Task objective - Among these entries, count the lines containing the word "agent" and answer with only the number.

Supplied records -
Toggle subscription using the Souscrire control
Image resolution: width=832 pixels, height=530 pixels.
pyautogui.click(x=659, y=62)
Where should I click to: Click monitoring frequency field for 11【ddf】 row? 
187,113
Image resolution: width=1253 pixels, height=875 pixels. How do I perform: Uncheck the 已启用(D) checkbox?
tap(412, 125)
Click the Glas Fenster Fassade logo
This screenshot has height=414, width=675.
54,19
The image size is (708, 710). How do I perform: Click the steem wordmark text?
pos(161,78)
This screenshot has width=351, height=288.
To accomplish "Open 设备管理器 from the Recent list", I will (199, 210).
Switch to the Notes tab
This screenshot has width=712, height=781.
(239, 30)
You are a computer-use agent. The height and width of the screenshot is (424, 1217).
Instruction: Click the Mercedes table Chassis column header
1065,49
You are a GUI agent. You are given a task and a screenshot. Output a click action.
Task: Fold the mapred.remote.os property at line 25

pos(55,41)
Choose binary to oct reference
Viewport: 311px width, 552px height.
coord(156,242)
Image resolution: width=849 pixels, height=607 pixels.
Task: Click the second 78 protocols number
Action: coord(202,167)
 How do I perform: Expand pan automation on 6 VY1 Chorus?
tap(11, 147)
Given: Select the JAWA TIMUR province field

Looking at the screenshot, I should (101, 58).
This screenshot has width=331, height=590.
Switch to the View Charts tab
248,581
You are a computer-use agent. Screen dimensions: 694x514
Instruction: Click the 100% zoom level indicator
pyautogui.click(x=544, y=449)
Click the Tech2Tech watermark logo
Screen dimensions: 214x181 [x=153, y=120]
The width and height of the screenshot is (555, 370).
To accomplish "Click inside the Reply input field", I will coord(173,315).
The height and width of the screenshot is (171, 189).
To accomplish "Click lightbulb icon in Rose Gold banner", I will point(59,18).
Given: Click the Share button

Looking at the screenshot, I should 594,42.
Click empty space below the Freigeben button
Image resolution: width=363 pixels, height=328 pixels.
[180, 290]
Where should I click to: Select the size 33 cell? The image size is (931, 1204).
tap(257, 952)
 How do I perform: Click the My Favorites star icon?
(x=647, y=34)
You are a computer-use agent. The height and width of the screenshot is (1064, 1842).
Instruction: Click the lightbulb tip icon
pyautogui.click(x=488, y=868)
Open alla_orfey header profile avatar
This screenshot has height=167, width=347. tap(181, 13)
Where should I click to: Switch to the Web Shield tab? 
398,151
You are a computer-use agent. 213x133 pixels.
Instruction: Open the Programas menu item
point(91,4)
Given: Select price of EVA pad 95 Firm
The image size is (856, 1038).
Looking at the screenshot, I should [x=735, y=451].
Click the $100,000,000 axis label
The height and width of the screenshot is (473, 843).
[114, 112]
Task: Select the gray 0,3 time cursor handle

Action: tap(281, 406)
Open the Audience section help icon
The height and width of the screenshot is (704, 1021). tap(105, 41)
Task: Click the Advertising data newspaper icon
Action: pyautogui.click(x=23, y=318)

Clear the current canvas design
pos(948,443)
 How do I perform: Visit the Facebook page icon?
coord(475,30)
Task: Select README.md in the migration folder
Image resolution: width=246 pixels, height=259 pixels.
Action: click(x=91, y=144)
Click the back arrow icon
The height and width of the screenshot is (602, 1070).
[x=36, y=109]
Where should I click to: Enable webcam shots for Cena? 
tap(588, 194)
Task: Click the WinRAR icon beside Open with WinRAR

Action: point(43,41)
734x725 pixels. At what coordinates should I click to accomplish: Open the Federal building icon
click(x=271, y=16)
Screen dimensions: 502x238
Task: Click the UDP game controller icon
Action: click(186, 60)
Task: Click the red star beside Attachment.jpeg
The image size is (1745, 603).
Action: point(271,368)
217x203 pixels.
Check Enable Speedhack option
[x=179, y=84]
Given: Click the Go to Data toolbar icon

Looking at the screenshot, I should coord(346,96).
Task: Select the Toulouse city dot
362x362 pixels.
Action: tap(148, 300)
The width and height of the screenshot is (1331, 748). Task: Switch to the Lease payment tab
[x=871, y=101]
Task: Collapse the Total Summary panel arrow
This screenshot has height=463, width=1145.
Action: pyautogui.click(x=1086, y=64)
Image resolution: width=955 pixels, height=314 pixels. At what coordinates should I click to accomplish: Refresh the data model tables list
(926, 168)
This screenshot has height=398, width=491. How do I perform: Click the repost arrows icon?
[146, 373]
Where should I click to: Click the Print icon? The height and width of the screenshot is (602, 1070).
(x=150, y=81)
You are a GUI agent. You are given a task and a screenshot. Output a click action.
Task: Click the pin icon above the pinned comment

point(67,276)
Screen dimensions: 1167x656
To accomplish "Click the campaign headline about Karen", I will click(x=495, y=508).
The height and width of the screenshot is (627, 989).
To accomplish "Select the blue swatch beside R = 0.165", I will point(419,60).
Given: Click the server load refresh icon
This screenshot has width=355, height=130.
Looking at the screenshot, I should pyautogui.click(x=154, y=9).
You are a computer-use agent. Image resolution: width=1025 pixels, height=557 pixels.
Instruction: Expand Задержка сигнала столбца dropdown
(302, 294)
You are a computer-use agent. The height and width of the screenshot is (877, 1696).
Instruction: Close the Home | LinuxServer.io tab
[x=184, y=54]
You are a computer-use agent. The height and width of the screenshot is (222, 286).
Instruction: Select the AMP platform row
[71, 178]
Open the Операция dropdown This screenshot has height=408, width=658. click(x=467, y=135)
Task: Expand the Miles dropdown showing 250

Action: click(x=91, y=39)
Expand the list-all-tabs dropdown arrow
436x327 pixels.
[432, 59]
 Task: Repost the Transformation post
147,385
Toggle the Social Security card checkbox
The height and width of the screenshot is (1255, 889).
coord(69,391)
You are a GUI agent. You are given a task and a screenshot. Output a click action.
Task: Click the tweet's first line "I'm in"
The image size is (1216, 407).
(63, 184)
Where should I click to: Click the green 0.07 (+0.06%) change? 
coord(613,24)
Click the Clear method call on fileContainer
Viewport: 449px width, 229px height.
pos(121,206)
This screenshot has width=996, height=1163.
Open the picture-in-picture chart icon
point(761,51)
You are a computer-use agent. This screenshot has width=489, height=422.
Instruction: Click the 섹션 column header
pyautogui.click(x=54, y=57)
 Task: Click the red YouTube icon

Solution for this problem - 11